Give ME all the acid!
-Post-match, the masked man says that a deal is a deal, but Shane has to give up Francine or else. Gee, I wonder who it could be? Masked Man even comes out in his “Simply Ravishing” robe…just to throw us off the track I guess. He makes out with Francine, so Shane nails him with the belt. Of course, in true ECW fashion, the masked man is not Rick Rude, but Brian Lee. Rick Rude just happens to be dressed as one of the riot police at ringside (which explains where they stole that gimmick from for One Night Stand). Rude beats the hell out of Douglas and Brian Lee chokeslams him to draw a pop from the ECW faithful. Damn shame they built this whole thing up, and then Rude left as soon as WWE came calling with a spot open in Degeneration X.

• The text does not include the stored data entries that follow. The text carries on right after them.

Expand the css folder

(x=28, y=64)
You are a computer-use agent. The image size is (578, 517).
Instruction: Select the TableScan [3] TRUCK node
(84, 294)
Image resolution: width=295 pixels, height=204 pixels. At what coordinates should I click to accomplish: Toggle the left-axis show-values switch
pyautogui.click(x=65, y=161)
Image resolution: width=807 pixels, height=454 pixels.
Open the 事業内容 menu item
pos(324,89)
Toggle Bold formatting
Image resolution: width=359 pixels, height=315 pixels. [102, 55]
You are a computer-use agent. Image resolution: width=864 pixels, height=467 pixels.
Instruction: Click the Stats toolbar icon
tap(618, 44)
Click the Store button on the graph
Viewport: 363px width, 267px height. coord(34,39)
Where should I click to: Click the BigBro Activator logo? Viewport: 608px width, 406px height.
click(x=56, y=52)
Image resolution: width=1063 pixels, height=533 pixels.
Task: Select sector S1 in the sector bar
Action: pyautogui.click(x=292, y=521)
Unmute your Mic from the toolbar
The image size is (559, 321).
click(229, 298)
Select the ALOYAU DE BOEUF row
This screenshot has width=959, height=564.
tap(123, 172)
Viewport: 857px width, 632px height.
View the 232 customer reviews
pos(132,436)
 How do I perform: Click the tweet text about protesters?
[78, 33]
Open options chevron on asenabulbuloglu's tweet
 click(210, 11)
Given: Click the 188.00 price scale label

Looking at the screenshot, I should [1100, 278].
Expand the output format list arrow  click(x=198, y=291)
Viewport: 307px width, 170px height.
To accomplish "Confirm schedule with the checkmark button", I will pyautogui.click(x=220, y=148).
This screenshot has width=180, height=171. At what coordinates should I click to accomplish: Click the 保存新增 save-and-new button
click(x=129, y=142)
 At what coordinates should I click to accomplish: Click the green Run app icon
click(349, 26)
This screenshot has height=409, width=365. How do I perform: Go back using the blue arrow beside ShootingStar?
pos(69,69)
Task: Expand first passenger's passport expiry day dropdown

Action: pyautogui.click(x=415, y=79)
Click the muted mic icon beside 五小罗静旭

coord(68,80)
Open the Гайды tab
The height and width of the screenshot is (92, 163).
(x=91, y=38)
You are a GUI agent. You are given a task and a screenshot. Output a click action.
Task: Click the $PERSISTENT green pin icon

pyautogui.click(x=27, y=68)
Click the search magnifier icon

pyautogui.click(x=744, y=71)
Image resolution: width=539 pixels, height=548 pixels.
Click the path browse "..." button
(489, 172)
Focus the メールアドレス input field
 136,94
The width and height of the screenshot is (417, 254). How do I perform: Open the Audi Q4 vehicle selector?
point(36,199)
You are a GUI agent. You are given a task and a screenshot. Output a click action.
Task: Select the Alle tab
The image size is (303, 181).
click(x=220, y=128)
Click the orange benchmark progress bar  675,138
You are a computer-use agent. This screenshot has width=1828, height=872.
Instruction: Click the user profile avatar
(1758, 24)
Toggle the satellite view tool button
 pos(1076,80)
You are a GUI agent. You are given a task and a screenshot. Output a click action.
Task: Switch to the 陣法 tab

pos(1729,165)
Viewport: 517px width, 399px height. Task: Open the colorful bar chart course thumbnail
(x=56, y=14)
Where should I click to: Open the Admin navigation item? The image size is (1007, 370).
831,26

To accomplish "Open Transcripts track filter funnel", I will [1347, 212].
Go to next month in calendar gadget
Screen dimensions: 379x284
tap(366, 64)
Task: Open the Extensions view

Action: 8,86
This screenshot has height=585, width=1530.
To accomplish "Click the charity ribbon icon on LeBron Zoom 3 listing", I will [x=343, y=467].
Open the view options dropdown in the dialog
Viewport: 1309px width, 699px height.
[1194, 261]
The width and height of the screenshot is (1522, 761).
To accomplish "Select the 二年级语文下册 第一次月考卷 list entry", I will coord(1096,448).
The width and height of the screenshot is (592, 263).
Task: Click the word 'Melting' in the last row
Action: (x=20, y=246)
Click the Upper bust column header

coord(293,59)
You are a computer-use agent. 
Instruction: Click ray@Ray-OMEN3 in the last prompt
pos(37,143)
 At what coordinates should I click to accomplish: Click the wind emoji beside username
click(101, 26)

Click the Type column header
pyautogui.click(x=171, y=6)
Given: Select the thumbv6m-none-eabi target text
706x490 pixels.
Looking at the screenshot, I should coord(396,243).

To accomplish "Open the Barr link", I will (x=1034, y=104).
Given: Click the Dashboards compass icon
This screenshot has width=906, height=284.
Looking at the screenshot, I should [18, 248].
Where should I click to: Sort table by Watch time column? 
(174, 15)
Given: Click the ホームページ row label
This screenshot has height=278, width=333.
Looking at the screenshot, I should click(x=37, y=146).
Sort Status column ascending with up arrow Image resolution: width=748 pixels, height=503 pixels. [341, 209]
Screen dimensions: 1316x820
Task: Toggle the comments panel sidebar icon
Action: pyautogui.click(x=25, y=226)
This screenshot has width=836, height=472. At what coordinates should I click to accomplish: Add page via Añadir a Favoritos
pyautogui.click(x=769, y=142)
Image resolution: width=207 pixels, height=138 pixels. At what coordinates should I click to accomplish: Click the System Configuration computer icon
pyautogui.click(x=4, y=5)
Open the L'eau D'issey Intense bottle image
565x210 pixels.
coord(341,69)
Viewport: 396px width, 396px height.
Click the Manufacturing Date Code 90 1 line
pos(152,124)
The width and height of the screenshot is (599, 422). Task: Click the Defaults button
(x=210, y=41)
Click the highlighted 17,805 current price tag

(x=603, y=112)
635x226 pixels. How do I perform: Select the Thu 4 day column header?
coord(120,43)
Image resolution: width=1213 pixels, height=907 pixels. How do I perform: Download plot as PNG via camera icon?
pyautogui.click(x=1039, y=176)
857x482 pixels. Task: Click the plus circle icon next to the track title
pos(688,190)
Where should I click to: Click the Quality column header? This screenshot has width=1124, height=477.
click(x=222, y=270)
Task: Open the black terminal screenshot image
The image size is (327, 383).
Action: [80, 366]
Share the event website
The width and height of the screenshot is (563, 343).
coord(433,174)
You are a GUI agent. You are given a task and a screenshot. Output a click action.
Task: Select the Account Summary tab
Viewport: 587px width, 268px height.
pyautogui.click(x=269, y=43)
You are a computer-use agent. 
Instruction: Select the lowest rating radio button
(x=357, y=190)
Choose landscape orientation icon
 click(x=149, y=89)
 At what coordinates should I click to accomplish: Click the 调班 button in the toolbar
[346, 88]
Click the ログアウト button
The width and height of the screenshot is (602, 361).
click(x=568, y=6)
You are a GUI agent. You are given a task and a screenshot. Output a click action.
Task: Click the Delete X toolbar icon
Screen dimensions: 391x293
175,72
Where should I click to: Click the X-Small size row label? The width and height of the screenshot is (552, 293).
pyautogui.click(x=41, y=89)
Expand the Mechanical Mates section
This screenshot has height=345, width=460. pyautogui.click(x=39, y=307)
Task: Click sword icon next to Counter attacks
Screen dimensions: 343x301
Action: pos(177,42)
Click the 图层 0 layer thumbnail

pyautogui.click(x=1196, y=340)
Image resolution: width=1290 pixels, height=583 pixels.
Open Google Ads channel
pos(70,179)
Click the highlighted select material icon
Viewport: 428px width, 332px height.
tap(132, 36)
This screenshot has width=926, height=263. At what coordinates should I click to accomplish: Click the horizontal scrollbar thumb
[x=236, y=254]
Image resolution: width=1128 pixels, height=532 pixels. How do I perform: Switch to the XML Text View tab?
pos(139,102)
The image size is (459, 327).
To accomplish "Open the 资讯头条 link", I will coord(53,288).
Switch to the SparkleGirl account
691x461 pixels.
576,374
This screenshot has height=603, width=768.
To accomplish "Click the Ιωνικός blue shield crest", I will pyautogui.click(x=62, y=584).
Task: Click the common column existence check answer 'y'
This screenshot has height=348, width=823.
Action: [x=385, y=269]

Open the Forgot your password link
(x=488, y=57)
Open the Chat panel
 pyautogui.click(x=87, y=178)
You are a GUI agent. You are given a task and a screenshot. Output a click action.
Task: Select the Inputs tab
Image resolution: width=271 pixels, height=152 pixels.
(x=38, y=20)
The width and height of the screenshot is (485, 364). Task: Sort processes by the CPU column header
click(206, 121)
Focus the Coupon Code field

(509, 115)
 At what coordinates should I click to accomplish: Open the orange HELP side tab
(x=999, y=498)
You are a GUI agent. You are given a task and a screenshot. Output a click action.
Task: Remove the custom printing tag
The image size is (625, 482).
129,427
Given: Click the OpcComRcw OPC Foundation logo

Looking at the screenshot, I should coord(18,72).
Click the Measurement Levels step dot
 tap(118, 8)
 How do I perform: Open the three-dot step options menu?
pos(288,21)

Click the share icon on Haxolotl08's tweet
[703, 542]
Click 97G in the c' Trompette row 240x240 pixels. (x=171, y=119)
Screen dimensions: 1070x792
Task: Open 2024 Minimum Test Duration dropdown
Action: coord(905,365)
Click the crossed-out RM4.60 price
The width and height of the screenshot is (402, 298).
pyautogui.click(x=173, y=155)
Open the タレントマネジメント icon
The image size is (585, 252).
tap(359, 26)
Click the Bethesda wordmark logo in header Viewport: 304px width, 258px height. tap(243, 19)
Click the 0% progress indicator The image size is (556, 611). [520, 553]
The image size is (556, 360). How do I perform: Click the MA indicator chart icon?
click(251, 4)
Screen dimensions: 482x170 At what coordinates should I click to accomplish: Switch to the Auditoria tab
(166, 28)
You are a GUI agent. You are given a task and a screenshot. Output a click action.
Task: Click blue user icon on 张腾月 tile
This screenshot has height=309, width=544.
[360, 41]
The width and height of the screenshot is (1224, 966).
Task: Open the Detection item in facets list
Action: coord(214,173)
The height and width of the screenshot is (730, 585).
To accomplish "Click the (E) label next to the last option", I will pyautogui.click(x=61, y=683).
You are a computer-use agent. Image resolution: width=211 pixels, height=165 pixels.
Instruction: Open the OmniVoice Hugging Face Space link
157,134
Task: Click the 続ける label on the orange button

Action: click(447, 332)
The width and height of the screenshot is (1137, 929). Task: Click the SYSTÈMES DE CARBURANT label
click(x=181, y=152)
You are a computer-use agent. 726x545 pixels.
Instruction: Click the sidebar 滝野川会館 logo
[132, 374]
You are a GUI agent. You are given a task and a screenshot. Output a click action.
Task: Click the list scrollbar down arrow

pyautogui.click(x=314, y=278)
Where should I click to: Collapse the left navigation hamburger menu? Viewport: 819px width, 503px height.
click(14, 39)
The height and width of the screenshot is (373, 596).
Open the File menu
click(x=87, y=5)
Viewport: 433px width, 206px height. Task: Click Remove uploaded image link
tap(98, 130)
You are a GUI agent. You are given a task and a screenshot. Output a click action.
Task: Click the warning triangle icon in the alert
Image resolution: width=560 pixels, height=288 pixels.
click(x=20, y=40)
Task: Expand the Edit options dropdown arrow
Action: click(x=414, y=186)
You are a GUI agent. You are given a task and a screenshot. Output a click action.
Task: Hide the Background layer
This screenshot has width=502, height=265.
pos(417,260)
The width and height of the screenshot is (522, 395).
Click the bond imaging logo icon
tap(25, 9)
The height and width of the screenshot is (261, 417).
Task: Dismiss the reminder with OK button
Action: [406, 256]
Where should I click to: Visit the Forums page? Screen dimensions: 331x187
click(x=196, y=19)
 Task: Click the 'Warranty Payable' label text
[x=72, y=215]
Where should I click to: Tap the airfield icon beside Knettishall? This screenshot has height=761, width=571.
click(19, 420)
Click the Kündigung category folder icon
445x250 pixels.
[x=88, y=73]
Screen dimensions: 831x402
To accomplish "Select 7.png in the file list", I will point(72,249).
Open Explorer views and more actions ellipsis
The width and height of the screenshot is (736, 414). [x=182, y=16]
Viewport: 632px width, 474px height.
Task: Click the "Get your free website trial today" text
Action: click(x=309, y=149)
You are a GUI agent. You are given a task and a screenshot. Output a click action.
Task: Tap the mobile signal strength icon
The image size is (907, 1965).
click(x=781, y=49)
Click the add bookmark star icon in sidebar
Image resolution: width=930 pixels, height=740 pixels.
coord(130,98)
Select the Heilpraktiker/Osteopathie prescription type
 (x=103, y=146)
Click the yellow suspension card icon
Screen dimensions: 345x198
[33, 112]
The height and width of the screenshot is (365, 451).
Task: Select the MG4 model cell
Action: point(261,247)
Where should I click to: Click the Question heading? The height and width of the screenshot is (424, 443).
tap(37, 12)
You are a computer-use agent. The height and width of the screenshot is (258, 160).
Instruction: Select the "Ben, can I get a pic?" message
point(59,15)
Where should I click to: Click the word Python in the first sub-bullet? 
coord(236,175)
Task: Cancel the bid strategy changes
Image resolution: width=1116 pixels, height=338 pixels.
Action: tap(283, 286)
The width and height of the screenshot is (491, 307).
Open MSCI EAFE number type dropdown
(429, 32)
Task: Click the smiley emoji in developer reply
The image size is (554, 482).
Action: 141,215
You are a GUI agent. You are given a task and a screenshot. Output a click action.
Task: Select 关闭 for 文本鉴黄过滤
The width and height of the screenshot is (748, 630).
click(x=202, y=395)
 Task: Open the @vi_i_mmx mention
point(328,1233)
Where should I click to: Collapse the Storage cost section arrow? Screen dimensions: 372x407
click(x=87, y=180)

-Backstage, Raven gives one of his token brooding promos.
ECW Grudge Match of the Century Personally I would vote for the whole “Germany vs. The World” conflict as my Grudge Match of the Century, but hey what do I know? For those of you who weren’t watching ECW at this point, this match was hyped FOREVER and then a day on top of that. They even featured it when ECW invaded RAW by having Sabu jump (fall) off of a big RAW sign onto Team Tazz. Sabu doesn’t even wait for his music to get into the ring as Joey Styles let’s us know that even if we are “smarks”, we have no clue how much these two hate each other. Staredown to start and they exchange slaps to let us know that they really don’t like each other. Tazz clotheslines Sabu and he rolls to outside to get his bearings back, but Tazz catches him coming back into the ring and tries for the Tazzmission, but Sabu reverses into a headlock. They exchange hammerlocks and Tazz hits a drop toe hold into an anklelock. More wrestling sequences and Tazz invites Sabu to try to take him down. Of course, Sabu cannot and Tazz crossfaces the shit out of him, bloodying his nose in the process. Ouch.
Potato Delivery Man
Really slow paced match to start, which is the opposite of what I would expect for this type of booking. I expected a big, knockout, drag out brawl from start to finish, but hey, what do I know? Sabu dropkicks the knee of Tazz and then hits a springboard leg lariat, which causes Tazz to the roll to the outside. Sabu follows him out with a baseball slide and then dumps him into the first row. Sabu retreats into the ring and gets a chair, then jumps onto Tazz with a double jump springboard plancha. They brawl in the crowd for awhile meaning, with ECW’s grand total of three cameras, we barely see anything going on. Sabu tries a chair-assisted splash, but Tazz moves and Sabu goes gut-first into the steel railing. Tazz clotheslines him back to ringside, and then rolls him back into the ring where he slugs away. Drop toe hold into a variation of the bow and arrow by Tazz and Sabu fights out of it, but gets caught in a Fujiwara armbar. Sabu comes back with an enzugri and a springboard somersault legdrop. Sabu grabs another chair and just throws it from across the ring into Tazz’s face…simple, but effective. Sabu sets the chair up and we see where the Hardy Boyz stole their corner move as Sabu comes off the chair with Air Sabu to nail Tazz in the corner. He goes back to the well one too many times (to quote Gorilla) though and ends up getting dropped face-first on the chair. Just as soon as I type that, Joey Styles says the exact same thing, creepy.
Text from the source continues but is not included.